▶ Written exercise:
Rewrite the material as a numbered list with blank lines omitted, starting with the line that contains "Click the small screw labeled 18" and continuing through the line that contains "Action: click(70, 187)". Include both of those lines and nothing outside that span.

▶ Working data:
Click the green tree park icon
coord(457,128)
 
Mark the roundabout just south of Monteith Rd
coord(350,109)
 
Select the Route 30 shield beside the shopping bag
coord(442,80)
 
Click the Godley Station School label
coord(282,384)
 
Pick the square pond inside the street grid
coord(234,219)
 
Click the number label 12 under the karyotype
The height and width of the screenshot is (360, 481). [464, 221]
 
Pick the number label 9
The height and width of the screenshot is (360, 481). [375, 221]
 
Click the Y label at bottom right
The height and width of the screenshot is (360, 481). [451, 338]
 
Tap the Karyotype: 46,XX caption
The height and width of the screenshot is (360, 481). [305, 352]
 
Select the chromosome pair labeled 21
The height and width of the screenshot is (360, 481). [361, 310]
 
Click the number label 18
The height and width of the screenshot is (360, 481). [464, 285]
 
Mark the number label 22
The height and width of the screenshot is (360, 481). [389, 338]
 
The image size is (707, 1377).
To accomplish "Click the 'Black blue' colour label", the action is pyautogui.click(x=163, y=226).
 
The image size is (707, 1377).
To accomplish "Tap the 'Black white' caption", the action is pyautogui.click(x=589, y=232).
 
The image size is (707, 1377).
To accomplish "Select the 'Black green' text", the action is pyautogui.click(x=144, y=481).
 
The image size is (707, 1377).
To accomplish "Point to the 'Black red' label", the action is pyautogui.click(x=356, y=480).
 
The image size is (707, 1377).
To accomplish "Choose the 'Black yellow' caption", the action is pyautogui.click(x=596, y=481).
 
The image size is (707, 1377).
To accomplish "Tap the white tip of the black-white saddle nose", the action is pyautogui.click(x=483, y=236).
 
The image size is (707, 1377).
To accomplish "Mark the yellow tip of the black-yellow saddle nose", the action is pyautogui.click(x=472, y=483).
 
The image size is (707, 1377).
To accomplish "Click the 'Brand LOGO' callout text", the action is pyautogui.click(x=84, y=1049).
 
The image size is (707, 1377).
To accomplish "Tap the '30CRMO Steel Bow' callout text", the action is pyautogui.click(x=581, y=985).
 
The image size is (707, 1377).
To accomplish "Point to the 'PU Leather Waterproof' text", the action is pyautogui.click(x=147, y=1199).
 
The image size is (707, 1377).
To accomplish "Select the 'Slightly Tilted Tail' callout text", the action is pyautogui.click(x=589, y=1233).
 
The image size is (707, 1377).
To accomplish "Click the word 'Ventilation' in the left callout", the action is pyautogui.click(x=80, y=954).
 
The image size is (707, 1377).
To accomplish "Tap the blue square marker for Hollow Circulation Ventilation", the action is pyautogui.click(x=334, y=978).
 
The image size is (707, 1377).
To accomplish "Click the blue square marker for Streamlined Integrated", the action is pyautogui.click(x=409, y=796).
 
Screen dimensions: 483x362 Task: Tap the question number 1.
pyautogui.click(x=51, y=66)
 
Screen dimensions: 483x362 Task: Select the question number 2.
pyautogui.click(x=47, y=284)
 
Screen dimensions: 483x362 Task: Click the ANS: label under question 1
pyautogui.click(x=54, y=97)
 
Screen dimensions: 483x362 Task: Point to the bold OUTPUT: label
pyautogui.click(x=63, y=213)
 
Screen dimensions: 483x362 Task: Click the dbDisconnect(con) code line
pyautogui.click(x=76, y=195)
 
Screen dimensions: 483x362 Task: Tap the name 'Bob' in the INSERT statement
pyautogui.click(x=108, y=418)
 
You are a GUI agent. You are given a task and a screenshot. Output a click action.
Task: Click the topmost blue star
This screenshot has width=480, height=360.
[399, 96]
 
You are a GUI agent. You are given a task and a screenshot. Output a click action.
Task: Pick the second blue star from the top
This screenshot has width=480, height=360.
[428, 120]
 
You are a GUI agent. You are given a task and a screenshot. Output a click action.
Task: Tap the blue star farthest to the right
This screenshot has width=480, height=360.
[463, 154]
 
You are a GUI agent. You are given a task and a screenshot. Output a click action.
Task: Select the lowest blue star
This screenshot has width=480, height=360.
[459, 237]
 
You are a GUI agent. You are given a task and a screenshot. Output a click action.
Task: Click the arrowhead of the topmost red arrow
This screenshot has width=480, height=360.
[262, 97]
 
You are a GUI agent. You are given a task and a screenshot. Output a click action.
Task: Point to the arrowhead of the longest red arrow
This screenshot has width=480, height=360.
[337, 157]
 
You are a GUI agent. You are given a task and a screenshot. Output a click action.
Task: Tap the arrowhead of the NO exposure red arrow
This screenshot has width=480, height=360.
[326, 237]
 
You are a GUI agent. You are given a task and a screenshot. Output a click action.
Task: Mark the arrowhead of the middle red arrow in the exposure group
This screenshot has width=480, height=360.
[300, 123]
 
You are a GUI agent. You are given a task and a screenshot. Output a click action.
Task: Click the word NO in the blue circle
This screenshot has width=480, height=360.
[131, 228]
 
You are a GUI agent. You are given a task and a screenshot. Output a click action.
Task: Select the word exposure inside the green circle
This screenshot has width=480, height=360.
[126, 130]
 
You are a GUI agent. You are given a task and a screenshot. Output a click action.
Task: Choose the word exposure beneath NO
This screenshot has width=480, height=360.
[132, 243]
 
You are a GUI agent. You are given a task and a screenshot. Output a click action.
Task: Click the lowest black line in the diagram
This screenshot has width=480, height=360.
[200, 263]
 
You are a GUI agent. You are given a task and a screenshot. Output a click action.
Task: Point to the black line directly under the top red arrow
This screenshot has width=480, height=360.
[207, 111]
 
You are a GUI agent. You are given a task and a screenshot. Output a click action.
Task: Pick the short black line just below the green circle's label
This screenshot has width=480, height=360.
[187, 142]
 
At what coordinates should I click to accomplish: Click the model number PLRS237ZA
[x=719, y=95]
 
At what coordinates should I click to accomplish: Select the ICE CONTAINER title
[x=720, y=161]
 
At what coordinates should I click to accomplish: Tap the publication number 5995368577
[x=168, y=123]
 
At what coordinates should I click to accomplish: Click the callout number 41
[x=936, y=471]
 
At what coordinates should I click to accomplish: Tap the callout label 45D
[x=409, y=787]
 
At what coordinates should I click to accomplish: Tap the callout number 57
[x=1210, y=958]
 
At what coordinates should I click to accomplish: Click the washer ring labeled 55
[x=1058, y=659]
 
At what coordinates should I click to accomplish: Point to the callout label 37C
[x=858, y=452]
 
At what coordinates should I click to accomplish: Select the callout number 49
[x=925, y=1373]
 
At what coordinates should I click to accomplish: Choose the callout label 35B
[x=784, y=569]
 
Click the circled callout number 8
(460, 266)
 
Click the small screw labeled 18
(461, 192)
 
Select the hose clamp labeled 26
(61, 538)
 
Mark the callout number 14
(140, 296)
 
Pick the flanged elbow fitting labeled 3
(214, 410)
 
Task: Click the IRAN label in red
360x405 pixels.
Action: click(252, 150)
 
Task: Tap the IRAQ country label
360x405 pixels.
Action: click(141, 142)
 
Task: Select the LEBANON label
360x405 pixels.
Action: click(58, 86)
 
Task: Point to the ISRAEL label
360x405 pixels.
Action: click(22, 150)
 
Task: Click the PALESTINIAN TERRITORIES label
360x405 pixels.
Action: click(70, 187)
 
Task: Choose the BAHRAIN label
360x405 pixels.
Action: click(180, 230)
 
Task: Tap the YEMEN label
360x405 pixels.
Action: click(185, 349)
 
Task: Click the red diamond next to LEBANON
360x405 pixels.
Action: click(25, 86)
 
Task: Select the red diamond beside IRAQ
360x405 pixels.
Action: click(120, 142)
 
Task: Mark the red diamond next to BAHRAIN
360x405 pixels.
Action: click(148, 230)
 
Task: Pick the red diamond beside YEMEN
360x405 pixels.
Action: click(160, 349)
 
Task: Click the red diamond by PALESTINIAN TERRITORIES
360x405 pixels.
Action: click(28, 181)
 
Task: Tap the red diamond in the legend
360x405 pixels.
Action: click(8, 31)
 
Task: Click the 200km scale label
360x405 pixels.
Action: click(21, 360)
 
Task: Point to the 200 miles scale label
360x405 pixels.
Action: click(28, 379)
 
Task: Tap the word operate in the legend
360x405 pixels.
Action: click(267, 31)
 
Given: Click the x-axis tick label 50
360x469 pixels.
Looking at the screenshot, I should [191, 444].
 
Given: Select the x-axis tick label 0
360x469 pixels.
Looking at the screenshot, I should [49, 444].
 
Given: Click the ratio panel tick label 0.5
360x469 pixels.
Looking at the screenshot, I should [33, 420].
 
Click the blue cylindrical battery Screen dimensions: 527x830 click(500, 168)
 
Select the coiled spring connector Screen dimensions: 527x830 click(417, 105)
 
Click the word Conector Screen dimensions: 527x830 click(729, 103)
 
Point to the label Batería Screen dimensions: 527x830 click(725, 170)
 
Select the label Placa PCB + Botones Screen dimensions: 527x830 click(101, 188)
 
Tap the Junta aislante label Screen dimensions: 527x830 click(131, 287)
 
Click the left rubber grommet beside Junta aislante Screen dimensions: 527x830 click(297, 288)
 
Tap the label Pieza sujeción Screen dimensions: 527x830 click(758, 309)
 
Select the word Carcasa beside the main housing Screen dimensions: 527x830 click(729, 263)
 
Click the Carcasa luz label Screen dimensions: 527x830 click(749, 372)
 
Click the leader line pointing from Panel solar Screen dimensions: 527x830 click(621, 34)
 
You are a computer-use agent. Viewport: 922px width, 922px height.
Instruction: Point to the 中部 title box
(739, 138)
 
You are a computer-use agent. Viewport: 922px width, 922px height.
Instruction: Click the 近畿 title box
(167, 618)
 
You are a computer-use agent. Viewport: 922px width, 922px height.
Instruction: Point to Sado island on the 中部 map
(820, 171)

▶ Task output:
1. Click the small screw labeled 18
2. (461, 192)
3. Select the hose clamp labeled 26
4. (61, 538)
5. Mark the callout number 14
6. (140, 296)
7. Pick the flanged elbow fitting labeled 3
8. (214, 410)
9. Task: Click the IRAN label in red
10. 360x405 pixels.
11. Action: click(252, 150)
12. Task: Tap the IRAQ country label
13. 360x405 pixels.
14. Action: click(141, 142)
15. Task: Select the LEBANON label
16. 360x405 pixels.
17. Action: click(58, 86)
18. Task: Point to the ISRAEL label
19. 360x405 pixels.
20. Action: click(22, 150)
21. Task: Click the PALESTINIAN TERRITORIES label
22. 360x405 pixels.
23. Action: click(70, 187)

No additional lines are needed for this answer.